Jeff parecía confundido.

—Ninguno de ellos pudo ayudarme, ya ve usted. Hasta los que tenían algunos conocimientos de otros idiomas no fueron capaces de traducir más que alguna que otra palabra suelta. Pero me enteré de una cosa fundamental: la última página del documento contenía una firma, la de Cosimo de’ Medici, el gran mecenas y protector de Florencia. Aunque le he dicho que no podía entender ni una palabra del documento, se trataba evidentemente de una especie de diario, pues el texto estaba dividido en fragmentos, en cuya parte superior siempre aparecía una fecha. Memoricé las fechas, y tiempo después descubrí que correspondían al año 1410.

—¿Y eso le incitó por fin a entregar el hallazgo?

—Debí hacerlo —respondió Sporani, y dejó su taza vacía en la mesita—. Y lo habría hecho. No soy ningún ladrón.

—¿Cómo que lo habría hecho?

—Dos noches después de mi descubrimiento alguien llamó a golpes en el portal de mi casa. Mi mujer y mi bebé dormían en la habitación del fondo. Bajé a ver quién era. Dos hombres me metieron en el vestíbulo con una pistola pegada a mi cabeza. Uno de ellos era inglés, creo, y el otro italiano. Éste era el que llevaba la voz cantante, aunque a decir verdad ninguno de los dos dijo gran cosa. Querían el documento Medici.

—¿Cómo se habían enterado?

—No estoy seguro, pero no debí contar nada a nadie sobre mi hallazgo. Se lo entregué, por descontado. Cuando el italiano reparó en que el sello estaba roto, no me cupo duda de que iba a matarme. Tenía que pensar rápido en algo. Les dije que cuando lo encontré ya estaba roto.

—¿Y le creyeron?

—No lo sé. Creo que el hombre que empuñaba el arma estaba dispuesto a apretar el gatillo, pero el inglés lo detuvo. Dijo algo que no olvidaré jamás: «Si alguna vez le cuentas a alguien algo de esto, le volaré los sesos a tu bebé».

Desde el exterior llegó el tenue sonido de la sirena de una embarcación.

—Entonces, ¿por qué está aquí ahora?

Sporani contemplaba ensimismado el panorama desde las ventanas, como en un sueño. De pronto, salió de sus ensoñaciones y dirigió unos ojos cansados a Jeff.
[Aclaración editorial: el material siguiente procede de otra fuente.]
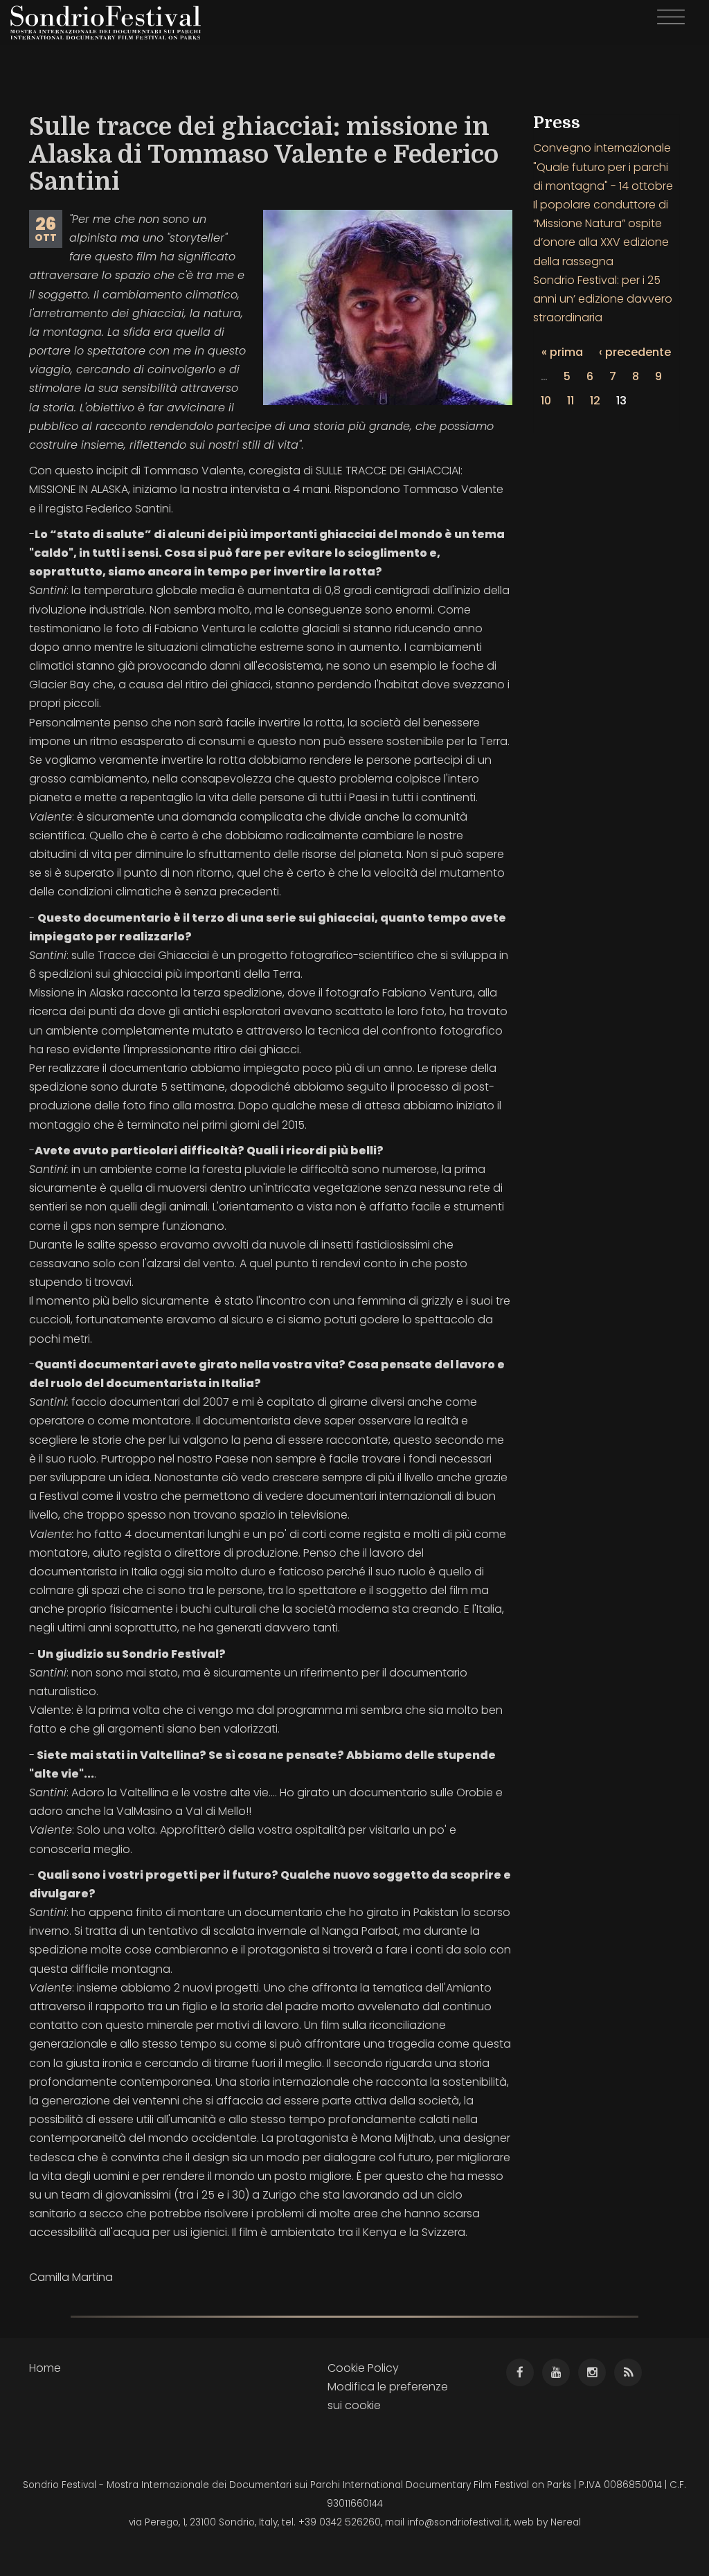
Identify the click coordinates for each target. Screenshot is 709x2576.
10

—Oh, ya no pueden hacerme nada, señor Martin. Mi bebé se convirtió en un apuesto joven, pero hace cinco años se mató en un accidente de moto en Bolonia. Y mi mujer, Sophia, falleció el mes pasado. Cáncer de mama.

—Lo lamento.

—Oh, no tiene por qué. Tuvimos una vida dichosa, los tres juntos.

Jeff sirvió un poco más de café para los dos.

—Y bien, ¿por qué ha venido a verme?

—Necesito su ayuda. Usted, supongo, sabe del Proyecto Medici, el equipo que está estudiando los vestigios de la capilla.

—Sí.

—Bueno, pues yo creo que se hallan en grave peligro.

—¿Por qué piensa eso?

—Por lo que acabo de relatarle.

—Pero eso pasó hace más de cuarenta años…

—La primera vez que oí hablar del Proyecto Medici manifesté mi oposición. Comuniqué a las autoridades de la Universidad de Pisa que financian el equipo mi convicción de que una persona o un grupo de personas no deseaba que se molestase a los cuerpos. Nadie quiso escucharme.